Ma in cosa è cambiata la donna, di fronte alla malattia tumorale? Dall’alto della sua lunga esperienza, peraltro non ancora conclusa, ci risponde Marco Varini: «Le difficoltà di fronte a una diagnosi tumorale sono sempre le stesse: disorientamento, domande sul perché – soprattutto se si è giovani, magari con bambini piccoli o adolescenti – , sofferenza, scombussolamento. E di fronte a queste sfide qualcuna fatica più di un’altra. Nel frattempo, sono cambiati terapie e medicamenti, ma soprattutto l’immagine generale della malattia tumorale: non c’è più uno stigma. Inoltre, oggi in generale la paziente è più preparata a livello di conoscenze».
«All’inizio i pazienti non cercavano la figura della psico-oncologa», completa Osvalda Varini, «poiché si credeva che questa malattia non richiedesse l’intervento o il sostegno di uno psicologo. Oggi sono i pazienti stessi a richiederlo. A volte le paure nascono quando il percorso di cure si conclude e sorgono dubbi e incertezze. È un momento delicato, e noi offriamo uno spazio privato di parola e di elaborazione. Negli ultimi anni, inoltre, vedo sempre più spesso delle coppie che decidono di affrontare il percorso insieme. La malattia non determina necessariamente un allontanamento all’interno della coppia: “grazie” ad essa qualcuno si ritrova».
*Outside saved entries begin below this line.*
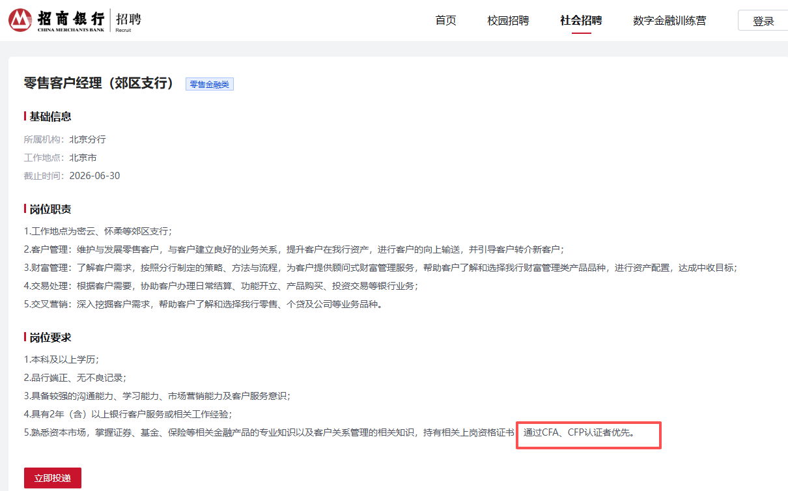Click the highlighted 通过CFA、CFP认证者优先 text
This screenshot has width=788, height=491.
click(578, 432)
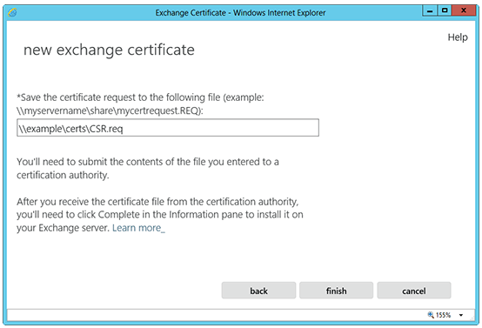The image size is (482, 328).
Task: Cancel the new certificate wizard
Action: (414, 291)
I complessi e variegati servizi e attività proposti dall’Associazione Triangolo non si esauriscono però con la pur ricca offerta di volontari, assistenti sociali e personale sanitario, ma comprendono anche un’offerta di yoga, arteterapia, consulenza di trucco e molto altro. Aggiunge Osvalda Varini: «In occasione del 30esimo dell’Associazione, nel 2018, abbiamo introdotto in Ticino il metodo della Human Library, dove i libri sono costituiti da storie personali, narrate in prima persona da chi le ha vissute. Si tratta di una biblioteca umana, che “portiamo in giro”, come abbiamo fatto recentemente per le giornate autogestite dei licei cantonali. Il narratore riceve una formazione perché il racconto non duri più di mezz’ora. Chi assiste a queste narrazioni può lasciare la recensione del “libro-racconto” sul nostro sito. Il successo di questi incontri è grande, anche perché alcune storie, come quella del paziente guarito da leucemia che ha attraversato l’oceano in solitaria, hanno un riscontro straordinario».
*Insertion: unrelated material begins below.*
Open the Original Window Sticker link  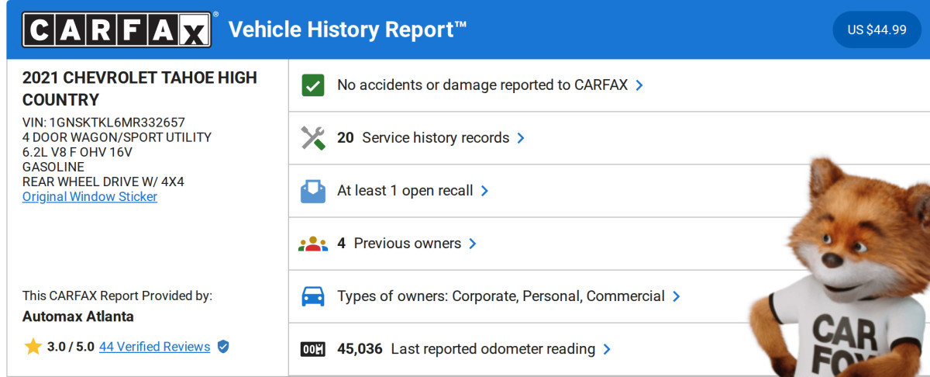[90, 196]
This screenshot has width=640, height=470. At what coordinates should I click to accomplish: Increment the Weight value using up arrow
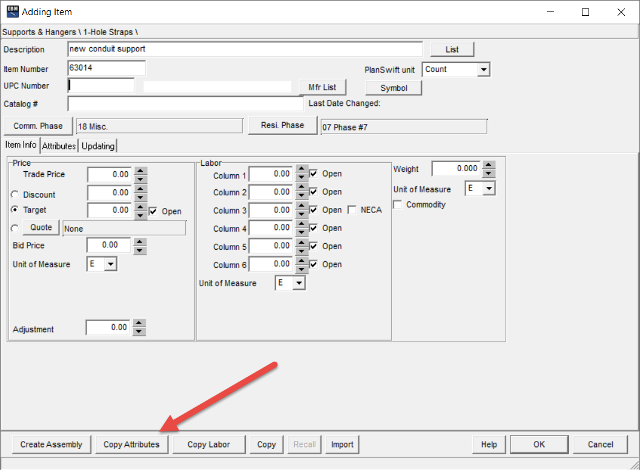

Non da ultimo, ogni anno (e ora dopo il Covid è di nuovo possibile), il Triangolo organizza un seminario di una giornata aperto al pubblico. Quest’anno il tema dell’appuntamento (che avrà luogo in settembre) sarà Spiritualità e cura. Come sottolineano Osvalda e Marco Varini, due coniugi fermamente legati dal desiderio dell’implementazione del benessere di chi deve affrontare un percorso oncologico, il valore aggiunto dell’Associazione risiede in un unico concetto molto chiaro, ossia quello dell’individualizazzione delle cure: «Spesso purtroppo si tende a non chinarsi sui bisogni individuali del paziente, affidandosi ai protocolli. Ma è necessario parlare e discutere. Negli anni 70 e 80 non si parlava con il paziente della sua situazione, ora accade l’opposto, si parla di continuo di consenso ed esistono le checklist delle cure palliative. Ogni problematica deve essere gestita in modo individualizzato, e da sempre la nostra teoria è che il paziente deve essere seguito dall’inizio alla fine del suo percorso di malattia, e possibilmente dallo stesso medico».
A fronte di uno spettro di esigenze sempre più diversificate, anche i costi dell’Associazione lievitano, motivo per cui sono importanti iniziative estemporanee come la colazione di Pentecoste, o ad esempio la Camminata solidale dello scorso 24 aprile. Tutto questo perché, come ci tiene a sottolineare Osvalda Varini in conclusione, «è importante che il paziente si senta seguito e ascoltato, e che, di conseguenza noi riusciamo a capire al meglio ciò di cui ha bisogno».